The EPA, however, defended its decisions, saying they often include new application restrictions and that “the impact for farmers and the environment is straightforward. Growers get modern, more precise chemistries that do more with less.”
Bayer called the Supreme Court ruling “good for science, farmers, and industries that depend on regulatory clarity for innovation.”
Dicamba Gets Two-Season Green Light
Another herbicide at the center of controversy, dicamba — made by both Bayer and Syngenta — has also seen a favorable regulatory outcome. The chemical is applied to cotton and soybean crops that have been genetically modified to withstand it.
Critics have long argued that dicamba can drift away from where it is applied, damaging nearby plants and crops. In 2024, a U.S. District Court found that the EPA had previously failed to follow proper public input procedures when approving three dicamba products, and it threw out those approvals. That left farmers unable to use dicamba on their crops in 2025.
Then, in February 2026, the EPA announced it was re-approving dicamba products for the next two growing seasons under stricter rules, including a lower maximum application rate and limits on use during hot weather.
The non-profit Center for Biological Diversity, which opposes dicamba use, responded that those new measures would be ineffective and hard to enforce.
The EPA said in an email that the approval was “deliberately temporary” and featured “the strictest guardrails EPA has ever placed on this herbicide.”
Federal Agency Says Atrazine Not an Extinction Threat
The herbicide atrazine, widely produced by Syngenta and commonly used on crops such as corn and sugarcane, has also received a more favorable regulatory assessment.
In May, as part of an ongoing EPA registration review, the U.S. Fish and Wildlife Service issued a biological opinion concluding that atrazine does not pose an extinction risk to the threatened or endangered species it examined. “We anticipate that the registration of atrazine is not likely to jeopardize the continued existence of these species,” the agency wrote.
That finding marks a significant departure from a 2021 EPA biological evaluation, which determined that atrazine was likely to negatively affect more than 1,000 protected species.
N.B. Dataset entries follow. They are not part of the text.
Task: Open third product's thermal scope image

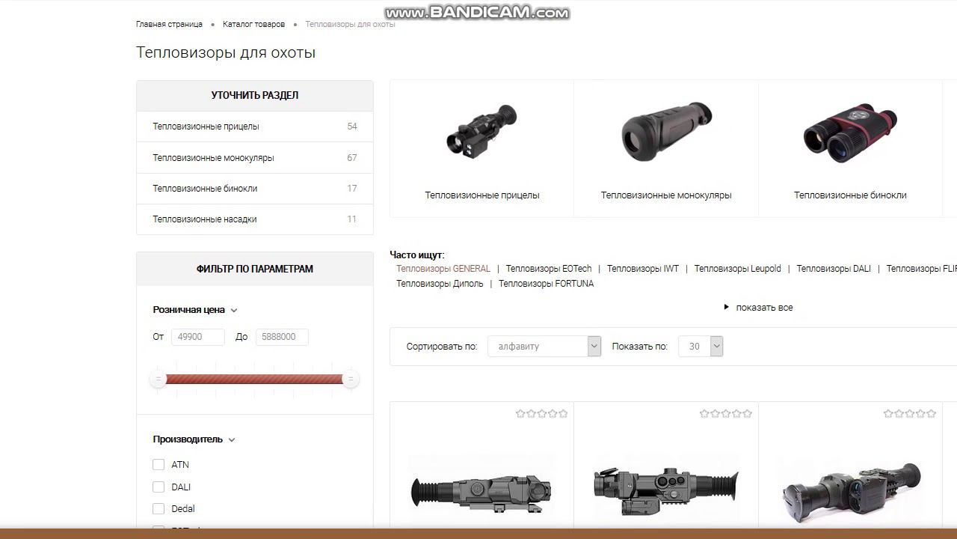Action: coord(851,490)
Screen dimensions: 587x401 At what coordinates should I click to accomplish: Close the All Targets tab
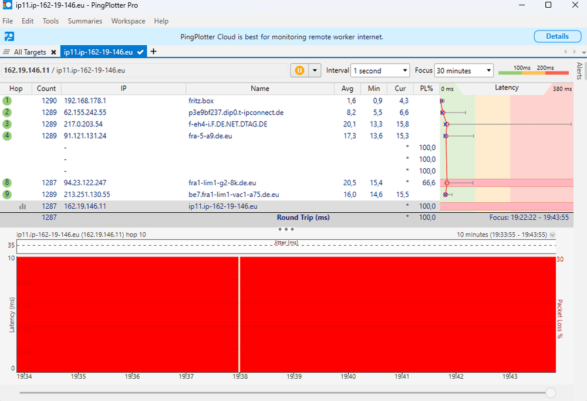[53, 52]
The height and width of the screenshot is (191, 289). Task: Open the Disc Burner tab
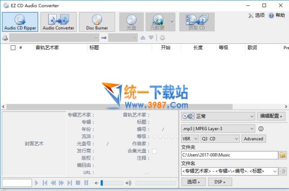click(x=97, y=22)
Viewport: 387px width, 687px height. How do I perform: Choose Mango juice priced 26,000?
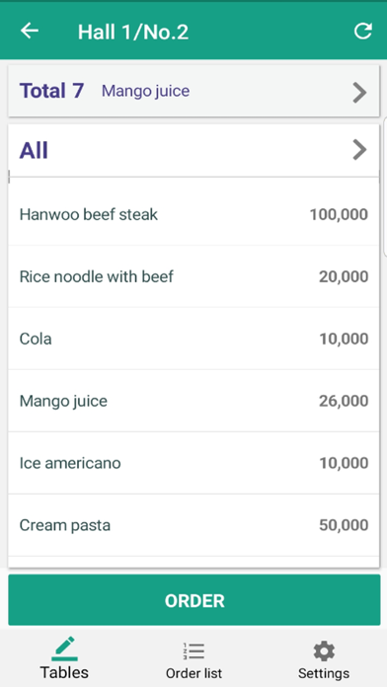[x=194, y=401]
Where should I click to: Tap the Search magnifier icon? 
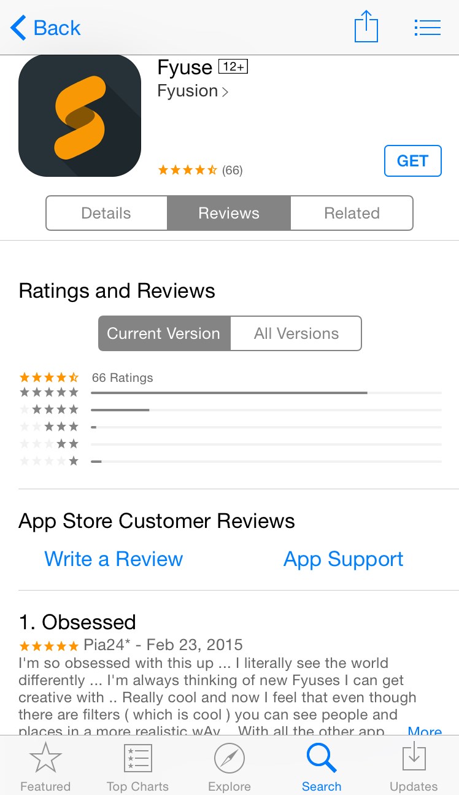322,759
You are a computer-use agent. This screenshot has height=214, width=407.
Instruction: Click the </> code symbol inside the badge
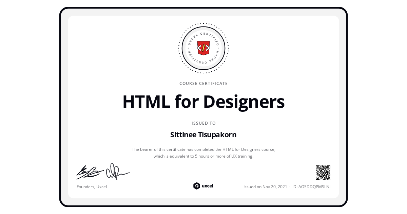pyautogui.click(x=204, y=48)
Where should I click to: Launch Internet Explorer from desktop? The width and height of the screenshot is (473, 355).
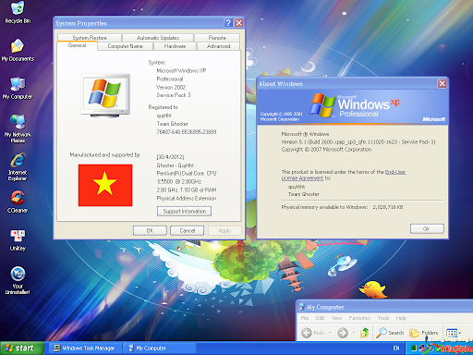(18, 166)
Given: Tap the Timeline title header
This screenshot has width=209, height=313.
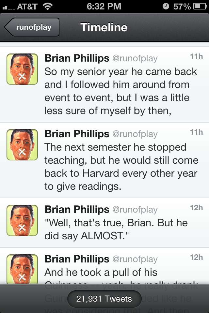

The Centers for Disease Control and Prevention has noted that some scientific studies have suggested a possible connection between atrazine exposure and elevated rates of certain cancers, as well as premature births.
In 2025, the World Health Organization’s International Agency for Research on Cancer classified atrazine as “probably carcinogenic to humans.”
Nathan Donley, environmental health science director for the Center for Biological Diversity, was sharply critical of the outcome. “Instead of taking the environmental and health risks of atrazine seriously, the Trump administration has once again done the pesticide industry’s bidding, allowing this extraordinarily dangerous pesticide to continue poisoning our land and water for decades to come,” he said in a statement.
The EPA noted that the biological opinion was issued by a separate agency, and said it would factor in any new scientific findings as its own review of atrazine continues.
Syngenta, on a company website dedicated to atrazine, maintains that when the chemical is used as directed, it does not cause harmful effects to human health or the environment.